▸ **DATASET RECORDS**
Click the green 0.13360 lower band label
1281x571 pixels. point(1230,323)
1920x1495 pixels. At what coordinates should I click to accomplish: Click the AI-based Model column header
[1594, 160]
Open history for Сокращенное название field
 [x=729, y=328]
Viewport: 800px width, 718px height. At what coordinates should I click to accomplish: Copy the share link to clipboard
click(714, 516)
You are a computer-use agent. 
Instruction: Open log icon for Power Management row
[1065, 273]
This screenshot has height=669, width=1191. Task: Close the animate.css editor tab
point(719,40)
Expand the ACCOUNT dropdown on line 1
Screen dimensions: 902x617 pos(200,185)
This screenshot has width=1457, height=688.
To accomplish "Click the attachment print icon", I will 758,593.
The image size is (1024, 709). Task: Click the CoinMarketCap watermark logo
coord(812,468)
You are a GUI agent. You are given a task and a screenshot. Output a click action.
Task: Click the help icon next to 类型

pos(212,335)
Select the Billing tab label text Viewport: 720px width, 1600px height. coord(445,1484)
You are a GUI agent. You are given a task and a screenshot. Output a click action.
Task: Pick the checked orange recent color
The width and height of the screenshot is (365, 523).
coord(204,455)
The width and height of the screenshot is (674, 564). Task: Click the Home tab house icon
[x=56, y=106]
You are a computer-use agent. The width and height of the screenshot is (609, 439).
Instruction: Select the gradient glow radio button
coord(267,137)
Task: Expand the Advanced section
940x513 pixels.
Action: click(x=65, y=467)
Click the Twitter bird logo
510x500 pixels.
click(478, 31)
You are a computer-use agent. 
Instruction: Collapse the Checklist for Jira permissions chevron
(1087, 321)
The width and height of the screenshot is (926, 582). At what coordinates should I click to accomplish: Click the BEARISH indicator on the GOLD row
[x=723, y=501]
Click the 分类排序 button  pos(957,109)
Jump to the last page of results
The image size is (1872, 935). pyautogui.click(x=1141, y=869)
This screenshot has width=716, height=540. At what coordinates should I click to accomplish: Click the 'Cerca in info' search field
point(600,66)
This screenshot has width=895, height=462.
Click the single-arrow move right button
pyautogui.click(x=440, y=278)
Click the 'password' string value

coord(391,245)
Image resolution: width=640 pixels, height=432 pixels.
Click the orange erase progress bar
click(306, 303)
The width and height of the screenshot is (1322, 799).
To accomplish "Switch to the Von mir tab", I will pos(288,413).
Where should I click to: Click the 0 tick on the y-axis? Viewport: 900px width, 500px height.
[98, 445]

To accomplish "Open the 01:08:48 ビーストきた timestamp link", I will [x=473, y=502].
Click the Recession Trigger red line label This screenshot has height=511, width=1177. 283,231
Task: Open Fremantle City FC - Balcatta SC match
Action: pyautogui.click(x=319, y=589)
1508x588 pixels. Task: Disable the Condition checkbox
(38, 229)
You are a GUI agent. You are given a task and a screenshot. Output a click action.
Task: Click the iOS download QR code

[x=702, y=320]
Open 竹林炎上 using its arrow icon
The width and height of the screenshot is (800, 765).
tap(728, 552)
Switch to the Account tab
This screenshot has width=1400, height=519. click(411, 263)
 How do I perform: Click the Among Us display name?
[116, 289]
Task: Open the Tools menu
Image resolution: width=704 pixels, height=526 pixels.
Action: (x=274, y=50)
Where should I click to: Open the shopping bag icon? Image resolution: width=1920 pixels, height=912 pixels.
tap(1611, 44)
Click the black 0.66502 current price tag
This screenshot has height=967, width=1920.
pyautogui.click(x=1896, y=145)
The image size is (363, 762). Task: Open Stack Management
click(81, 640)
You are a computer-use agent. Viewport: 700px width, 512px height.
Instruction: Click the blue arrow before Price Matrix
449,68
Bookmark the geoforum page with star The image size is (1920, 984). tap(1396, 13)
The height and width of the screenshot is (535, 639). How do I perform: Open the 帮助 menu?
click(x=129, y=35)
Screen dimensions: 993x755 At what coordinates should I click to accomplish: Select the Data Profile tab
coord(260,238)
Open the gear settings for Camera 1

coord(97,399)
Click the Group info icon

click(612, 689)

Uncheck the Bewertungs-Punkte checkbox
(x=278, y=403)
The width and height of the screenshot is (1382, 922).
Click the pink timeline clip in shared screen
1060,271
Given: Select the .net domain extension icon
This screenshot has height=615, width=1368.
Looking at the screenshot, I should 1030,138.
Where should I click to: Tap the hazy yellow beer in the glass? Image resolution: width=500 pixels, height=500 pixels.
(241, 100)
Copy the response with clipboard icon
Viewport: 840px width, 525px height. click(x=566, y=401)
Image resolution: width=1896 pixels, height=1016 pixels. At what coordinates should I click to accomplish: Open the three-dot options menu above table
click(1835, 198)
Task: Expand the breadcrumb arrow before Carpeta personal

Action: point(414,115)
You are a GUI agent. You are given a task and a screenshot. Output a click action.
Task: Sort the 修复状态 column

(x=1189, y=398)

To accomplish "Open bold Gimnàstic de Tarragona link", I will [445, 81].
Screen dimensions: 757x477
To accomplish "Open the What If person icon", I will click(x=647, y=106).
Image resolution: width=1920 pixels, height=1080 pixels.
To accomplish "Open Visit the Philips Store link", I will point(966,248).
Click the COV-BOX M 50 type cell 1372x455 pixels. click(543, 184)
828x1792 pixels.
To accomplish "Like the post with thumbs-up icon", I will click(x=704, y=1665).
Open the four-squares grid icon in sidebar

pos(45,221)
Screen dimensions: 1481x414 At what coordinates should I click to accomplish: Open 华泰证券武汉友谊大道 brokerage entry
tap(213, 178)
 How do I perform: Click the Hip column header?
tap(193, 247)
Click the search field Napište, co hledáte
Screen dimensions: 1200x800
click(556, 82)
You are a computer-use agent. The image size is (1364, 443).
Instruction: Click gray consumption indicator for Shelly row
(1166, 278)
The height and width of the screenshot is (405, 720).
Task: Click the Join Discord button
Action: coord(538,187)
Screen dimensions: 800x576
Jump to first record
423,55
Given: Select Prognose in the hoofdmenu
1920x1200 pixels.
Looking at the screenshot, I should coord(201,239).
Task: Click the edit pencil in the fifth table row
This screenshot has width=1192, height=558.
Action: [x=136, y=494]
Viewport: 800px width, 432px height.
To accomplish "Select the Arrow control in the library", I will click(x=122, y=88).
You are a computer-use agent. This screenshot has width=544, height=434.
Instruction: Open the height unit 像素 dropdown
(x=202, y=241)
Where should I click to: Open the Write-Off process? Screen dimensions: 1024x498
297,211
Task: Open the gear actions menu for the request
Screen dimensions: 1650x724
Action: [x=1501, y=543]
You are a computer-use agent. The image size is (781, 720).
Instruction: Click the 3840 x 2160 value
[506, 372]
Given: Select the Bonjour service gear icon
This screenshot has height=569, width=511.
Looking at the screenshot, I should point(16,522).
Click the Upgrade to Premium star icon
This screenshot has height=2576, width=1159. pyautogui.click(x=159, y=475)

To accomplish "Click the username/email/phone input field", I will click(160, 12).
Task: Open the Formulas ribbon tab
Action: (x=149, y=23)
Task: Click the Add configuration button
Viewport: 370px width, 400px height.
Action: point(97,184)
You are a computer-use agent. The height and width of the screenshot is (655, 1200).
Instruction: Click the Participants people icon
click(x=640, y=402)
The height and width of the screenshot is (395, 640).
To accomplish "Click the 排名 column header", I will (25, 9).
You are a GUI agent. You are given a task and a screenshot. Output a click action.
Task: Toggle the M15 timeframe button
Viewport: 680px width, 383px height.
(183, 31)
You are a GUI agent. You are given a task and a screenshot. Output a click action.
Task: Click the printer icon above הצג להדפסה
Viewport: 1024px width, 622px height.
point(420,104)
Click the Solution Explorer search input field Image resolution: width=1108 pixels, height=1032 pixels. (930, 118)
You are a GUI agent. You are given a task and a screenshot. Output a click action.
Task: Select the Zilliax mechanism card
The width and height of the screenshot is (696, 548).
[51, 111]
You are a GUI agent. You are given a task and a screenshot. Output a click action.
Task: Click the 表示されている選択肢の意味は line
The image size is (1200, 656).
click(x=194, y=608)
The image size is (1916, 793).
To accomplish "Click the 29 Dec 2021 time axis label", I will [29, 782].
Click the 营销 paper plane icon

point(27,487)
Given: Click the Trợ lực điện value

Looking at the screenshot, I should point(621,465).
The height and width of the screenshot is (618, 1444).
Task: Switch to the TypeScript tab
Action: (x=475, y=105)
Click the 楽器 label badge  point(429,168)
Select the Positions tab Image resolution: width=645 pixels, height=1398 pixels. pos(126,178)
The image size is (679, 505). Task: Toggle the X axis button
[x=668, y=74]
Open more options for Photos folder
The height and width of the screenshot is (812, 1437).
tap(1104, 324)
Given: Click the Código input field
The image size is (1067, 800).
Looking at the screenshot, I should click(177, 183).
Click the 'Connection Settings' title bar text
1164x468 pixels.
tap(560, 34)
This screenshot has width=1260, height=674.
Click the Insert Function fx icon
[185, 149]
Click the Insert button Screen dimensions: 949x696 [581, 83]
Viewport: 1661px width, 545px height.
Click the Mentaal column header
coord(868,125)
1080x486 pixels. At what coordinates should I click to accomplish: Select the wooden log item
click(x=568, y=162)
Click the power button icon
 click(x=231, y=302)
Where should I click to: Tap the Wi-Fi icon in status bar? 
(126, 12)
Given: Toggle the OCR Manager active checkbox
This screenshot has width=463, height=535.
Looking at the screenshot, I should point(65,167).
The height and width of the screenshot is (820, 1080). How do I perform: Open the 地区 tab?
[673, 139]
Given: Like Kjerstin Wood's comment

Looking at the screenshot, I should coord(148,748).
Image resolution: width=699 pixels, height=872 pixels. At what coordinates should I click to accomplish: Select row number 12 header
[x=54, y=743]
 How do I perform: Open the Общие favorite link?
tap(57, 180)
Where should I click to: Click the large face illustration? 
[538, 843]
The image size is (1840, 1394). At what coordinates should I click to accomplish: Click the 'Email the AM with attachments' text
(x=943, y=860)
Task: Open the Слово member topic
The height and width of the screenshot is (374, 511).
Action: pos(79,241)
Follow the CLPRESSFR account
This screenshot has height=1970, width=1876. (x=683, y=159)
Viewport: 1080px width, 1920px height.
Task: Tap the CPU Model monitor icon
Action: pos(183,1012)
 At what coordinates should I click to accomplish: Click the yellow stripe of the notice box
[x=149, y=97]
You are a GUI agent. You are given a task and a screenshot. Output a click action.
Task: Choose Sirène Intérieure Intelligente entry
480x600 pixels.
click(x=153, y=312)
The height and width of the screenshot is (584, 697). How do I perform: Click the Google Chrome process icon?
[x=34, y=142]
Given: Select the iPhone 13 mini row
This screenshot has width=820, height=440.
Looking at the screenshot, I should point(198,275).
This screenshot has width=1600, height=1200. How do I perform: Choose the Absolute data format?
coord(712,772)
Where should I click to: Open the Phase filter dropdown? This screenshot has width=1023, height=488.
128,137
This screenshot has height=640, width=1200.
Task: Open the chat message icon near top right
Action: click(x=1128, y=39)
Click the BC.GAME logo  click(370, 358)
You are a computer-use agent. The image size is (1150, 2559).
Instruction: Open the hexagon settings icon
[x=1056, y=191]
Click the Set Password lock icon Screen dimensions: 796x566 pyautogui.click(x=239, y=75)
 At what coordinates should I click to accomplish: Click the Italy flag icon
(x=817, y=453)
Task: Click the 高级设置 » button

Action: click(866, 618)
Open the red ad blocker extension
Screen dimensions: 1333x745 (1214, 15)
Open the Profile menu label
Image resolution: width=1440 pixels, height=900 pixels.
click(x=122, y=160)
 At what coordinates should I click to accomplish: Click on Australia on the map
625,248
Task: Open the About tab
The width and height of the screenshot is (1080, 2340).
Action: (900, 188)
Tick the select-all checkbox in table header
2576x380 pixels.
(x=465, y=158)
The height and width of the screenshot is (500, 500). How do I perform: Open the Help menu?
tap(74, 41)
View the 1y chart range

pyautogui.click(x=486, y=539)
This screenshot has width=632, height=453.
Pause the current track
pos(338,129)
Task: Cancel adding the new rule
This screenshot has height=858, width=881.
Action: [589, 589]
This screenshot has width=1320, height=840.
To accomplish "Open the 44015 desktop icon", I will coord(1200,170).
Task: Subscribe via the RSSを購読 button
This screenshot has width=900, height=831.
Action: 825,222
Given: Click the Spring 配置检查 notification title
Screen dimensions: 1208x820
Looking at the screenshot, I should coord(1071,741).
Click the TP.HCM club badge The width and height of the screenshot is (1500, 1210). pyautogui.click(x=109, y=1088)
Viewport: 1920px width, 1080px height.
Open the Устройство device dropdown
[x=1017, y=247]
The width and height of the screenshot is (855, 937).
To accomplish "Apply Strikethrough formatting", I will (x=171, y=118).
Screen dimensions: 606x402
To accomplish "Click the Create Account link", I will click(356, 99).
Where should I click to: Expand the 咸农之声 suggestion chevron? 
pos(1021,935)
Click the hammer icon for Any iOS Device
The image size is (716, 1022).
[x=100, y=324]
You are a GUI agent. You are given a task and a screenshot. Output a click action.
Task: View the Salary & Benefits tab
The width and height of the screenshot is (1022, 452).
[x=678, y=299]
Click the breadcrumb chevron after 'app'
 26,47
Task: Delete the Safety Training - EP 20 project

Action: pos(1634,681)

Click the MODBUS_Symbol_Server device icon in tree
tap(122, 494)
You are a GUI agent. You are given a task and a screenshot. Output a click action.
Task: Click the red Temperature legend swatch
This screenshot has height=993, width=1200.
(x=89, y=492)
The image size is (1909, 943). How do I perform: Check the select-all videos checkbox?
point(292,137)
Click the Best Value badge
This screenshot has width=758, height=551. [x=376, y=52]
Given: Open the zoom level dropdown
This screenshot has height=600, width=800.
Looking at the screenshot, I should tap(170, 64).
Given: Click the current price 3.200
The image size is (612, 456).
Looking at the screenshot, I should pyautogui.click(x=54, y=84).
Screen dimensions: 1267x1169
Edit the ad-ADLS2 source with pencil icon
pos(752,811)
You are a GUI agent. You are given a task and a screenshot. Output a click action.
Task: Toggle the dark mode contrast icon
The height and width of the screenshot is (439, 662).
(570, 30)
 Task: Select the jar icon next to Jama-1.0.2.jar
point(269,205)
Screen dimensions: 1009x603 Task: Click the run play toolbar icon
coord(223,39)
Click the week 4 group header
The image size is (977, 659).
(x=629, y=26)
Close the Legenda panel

▸ **REQUIREMENT**
Copy each line of the data that contains the word "title".

▸ **TASK RESPONSE**
Click the 'Connection Settings' title bar text
Given: Click the Spring 配置检查 notification title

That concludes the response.